[Exercise details]: List each line of the rows below that contains the word "screenshot".
--- START Record list ---
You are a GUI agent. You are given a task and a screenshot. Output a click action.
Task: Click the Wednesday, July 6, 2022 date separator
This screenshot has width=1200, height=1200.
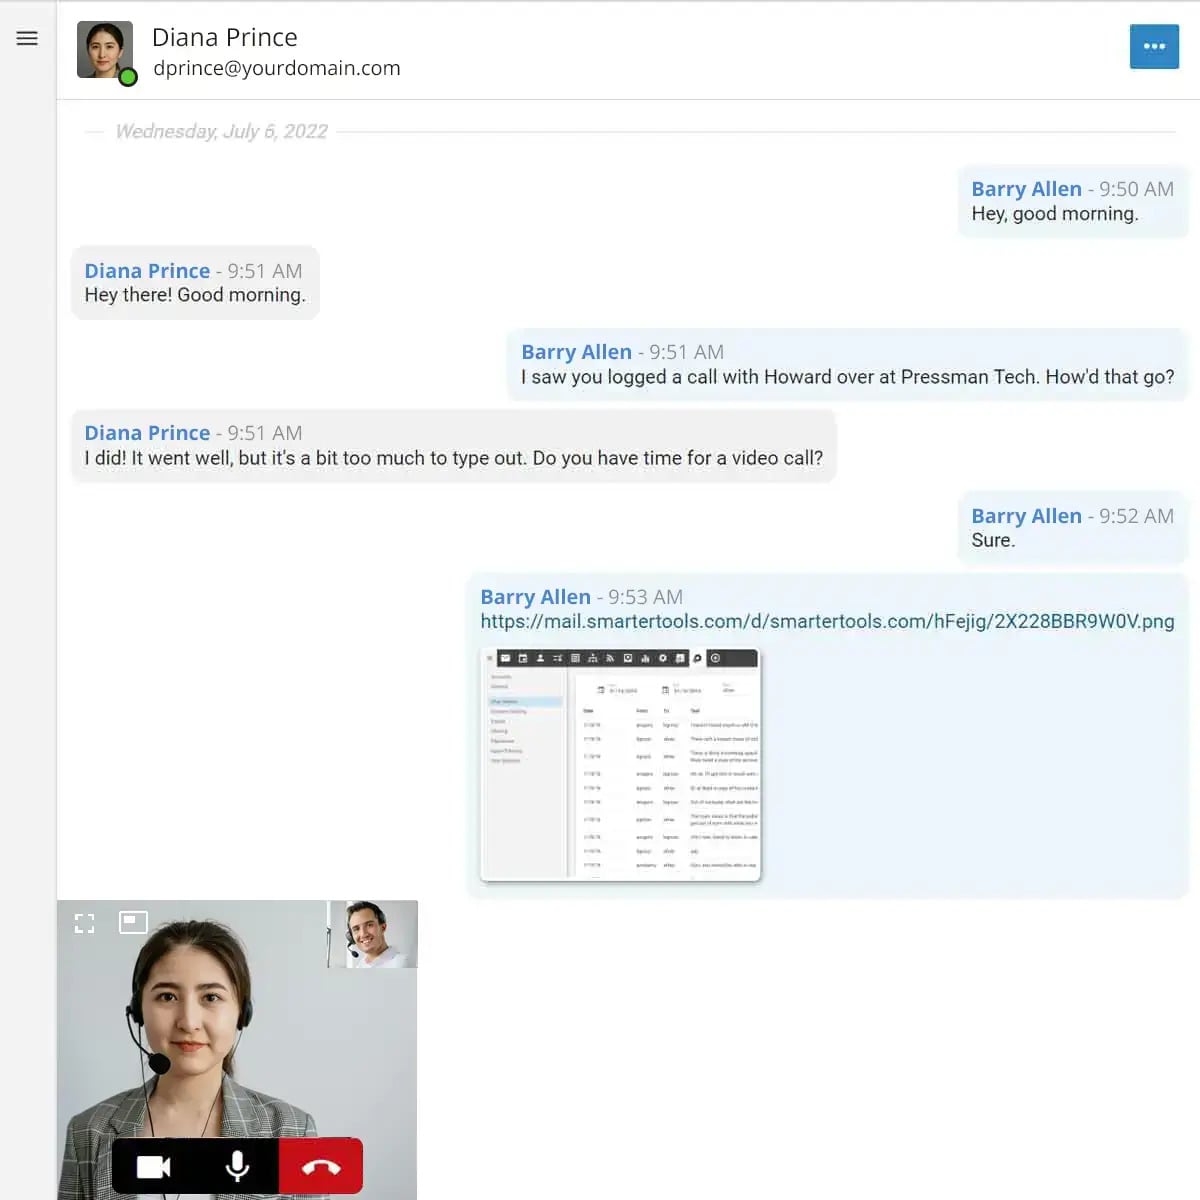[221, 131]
--- END Record list ---
--- START Record list ---
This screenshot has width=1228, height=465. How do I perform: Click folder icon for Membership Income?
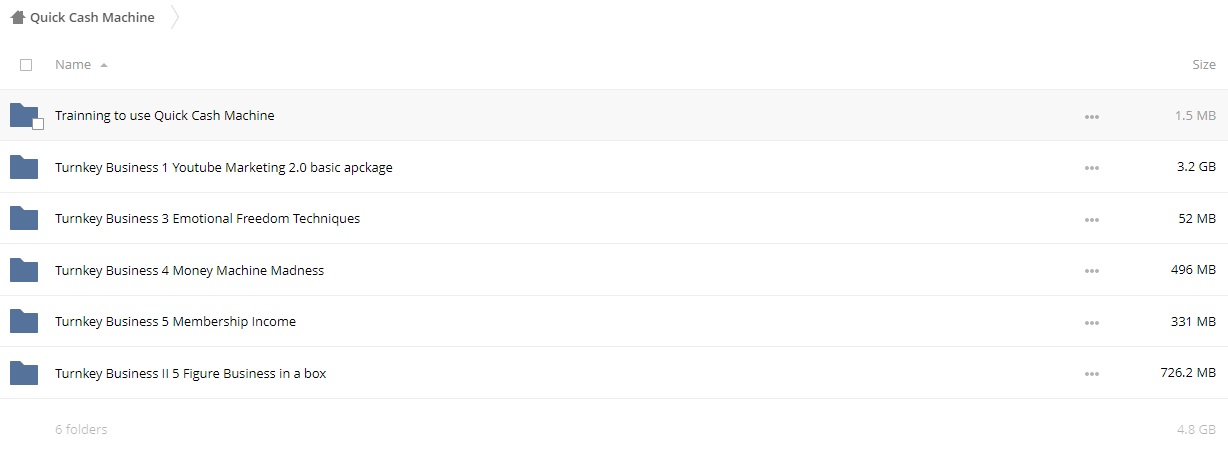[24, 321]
--- END Record list ---
[Solved problem]:
You are a GUI agent. You are given a task and a screenshot. Output a click action.
This screenshot has width=1200, height=1200.
This screenshot has width=1228, height=465. How do I perform: Click folder icon for Membership Income?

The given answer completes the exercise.